I definitely agree that it would be interesting to compare the goal-directedness of base models and fine-tuned models, and this is something we're planning to eventually do if our compute budget permits. Similarly, I strongly agree that it would be interesting to study whether anything interesting is going on in the situations where the models exhibit goal-directed behavior, and I'm very interested in looking further into your suggestions for that!

Comment by Rauno Arike (rauno-arike) on Request for Alignment Research Project Recommendations · 2022-09-03T20:58:56.139Z · LW · GW

Thanks, that definitely seems like a great way to gather these ideas together!

Comment by Rauno Arike (rauno-arike) on Countering arguments against working on AI safety · 2022-07-20T20:56:50.657Z · LW · GW

I guess the main reason my arguments are not addressing the argument at the top is that I interpreted Aaronson's and Garfinkel's arguments as "It's highly uncertain whether any of the technical work we can do today will be useful" rather than as "There is no technical work that we can do right now to increase the probability that AGI goes well." I think that it's possible to respond to the former with "Even if it is so and this work really does have a high chance of being useless, there are many good reasons to nevertheless do it," while assuming the latter inevitably leads to the conclusion that one should do something else instead of this knowably-useless work.

My aim with this post was to take an agnostic standpoint towards whether that former argument is true and to argue that even if it is, there are still good reasons to work on AI safety. I chose this framing because I believe that for people new to the field who don't yet know enough about the field to make good guesses about how likely it is that AGI will be similar to ML systems of today or to human brains, it's useful to think about whether it's worth working on AI safety even if the chance that we'll build prosaic or brain-like AGI turns out to be low.
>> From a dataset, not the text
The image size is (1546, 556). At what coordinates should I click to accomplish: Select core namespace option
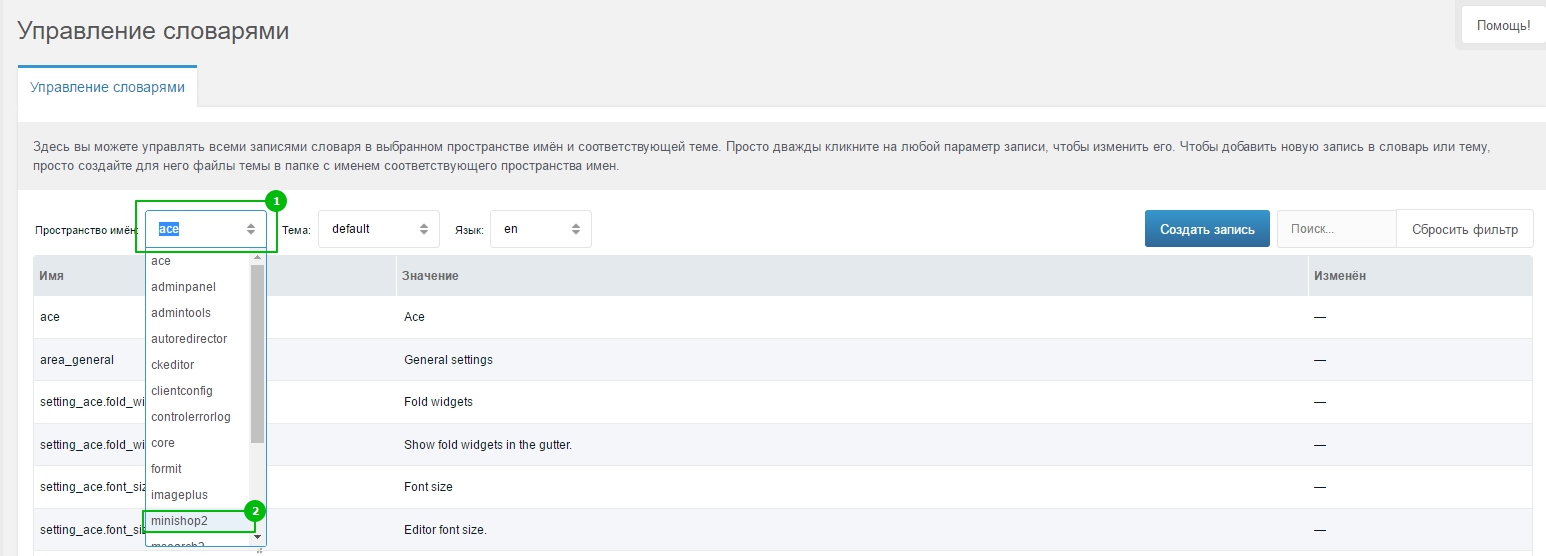pos(163,443)
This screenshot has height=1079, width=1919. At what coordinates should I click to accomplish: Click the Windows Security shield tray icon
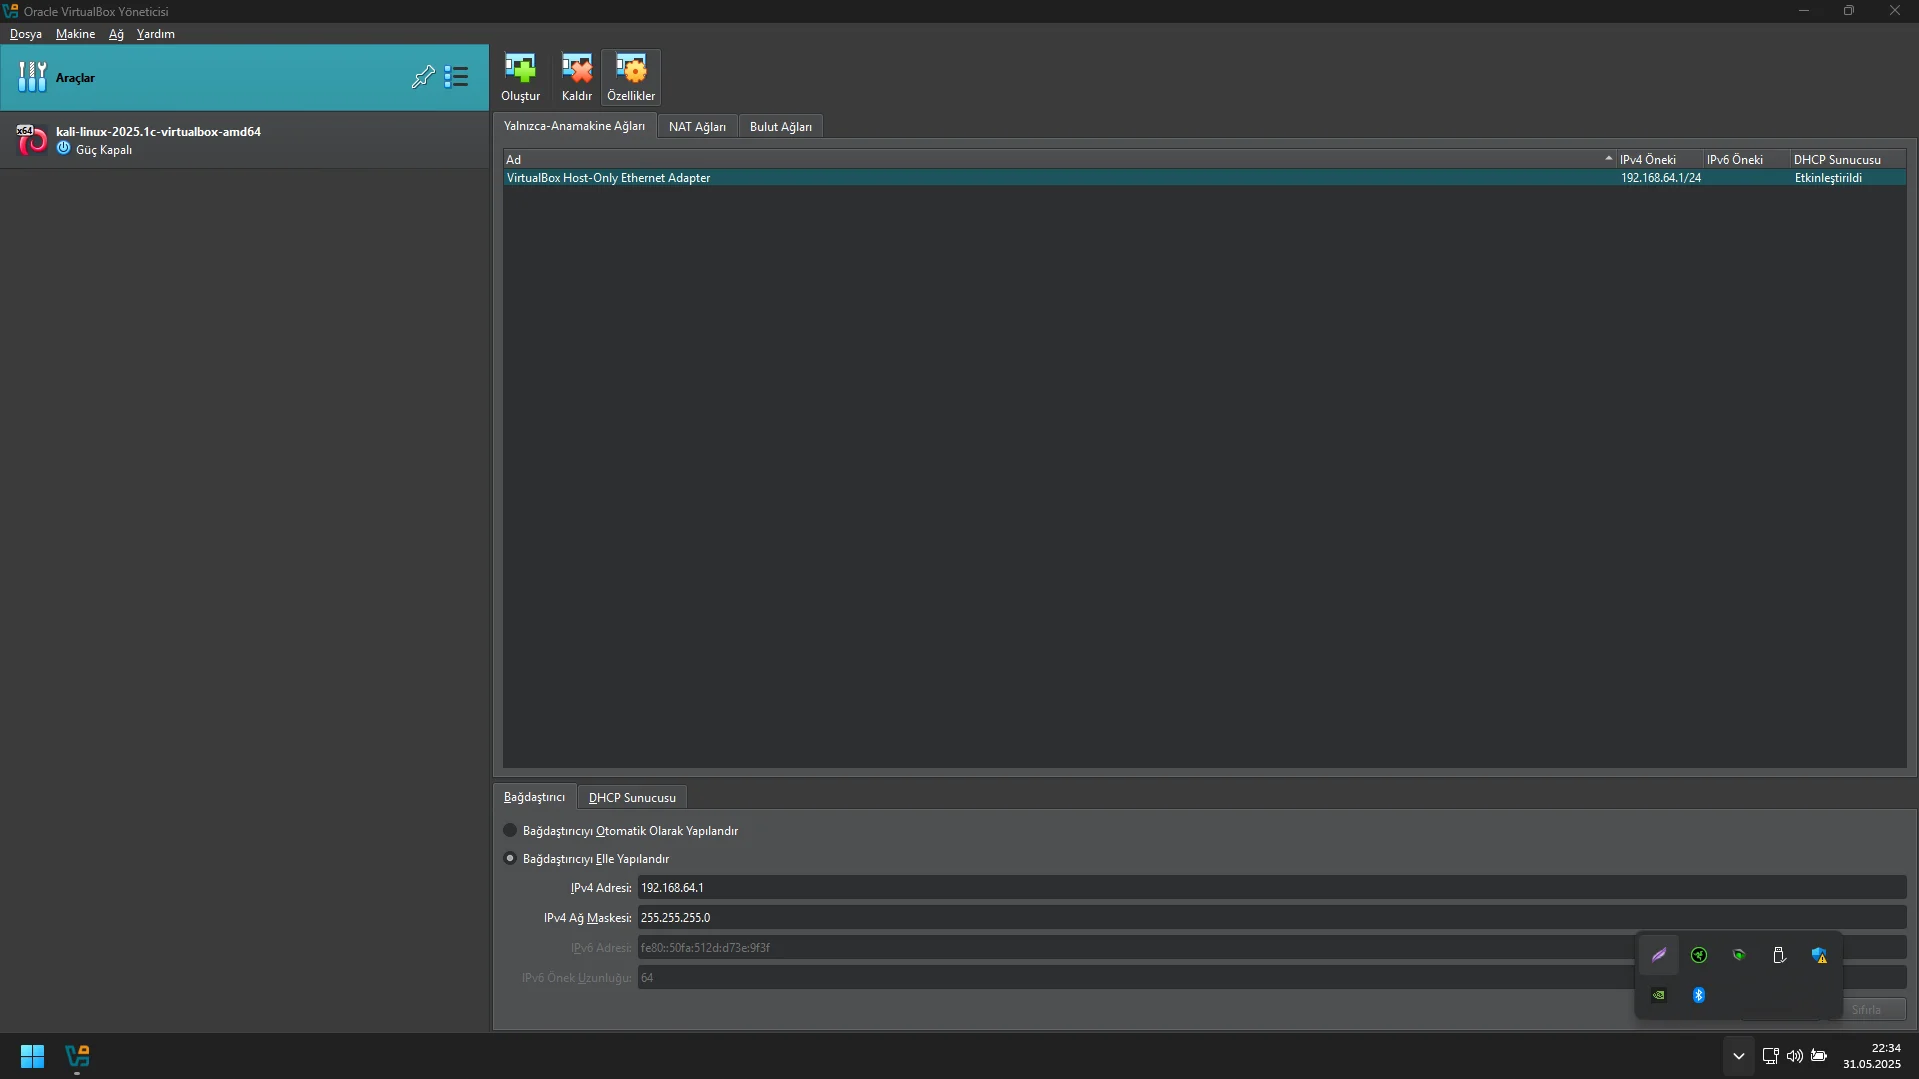coord(1819,955)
That being said, I could have definitely done a better job writing the post - for example by laying out the claim I'm arguing against more clearly at the start and by connecting argument 4 more directly to the argument that there's a significant chance we'll build a prosaic or brain-like AGI. It might also be that the quotes by Aaronson and Garfinkel convey the argument you thought I'm arguing against rather than what I interpreted them to convey. Thank you for the feedback and for helping me realize the post might have these problems!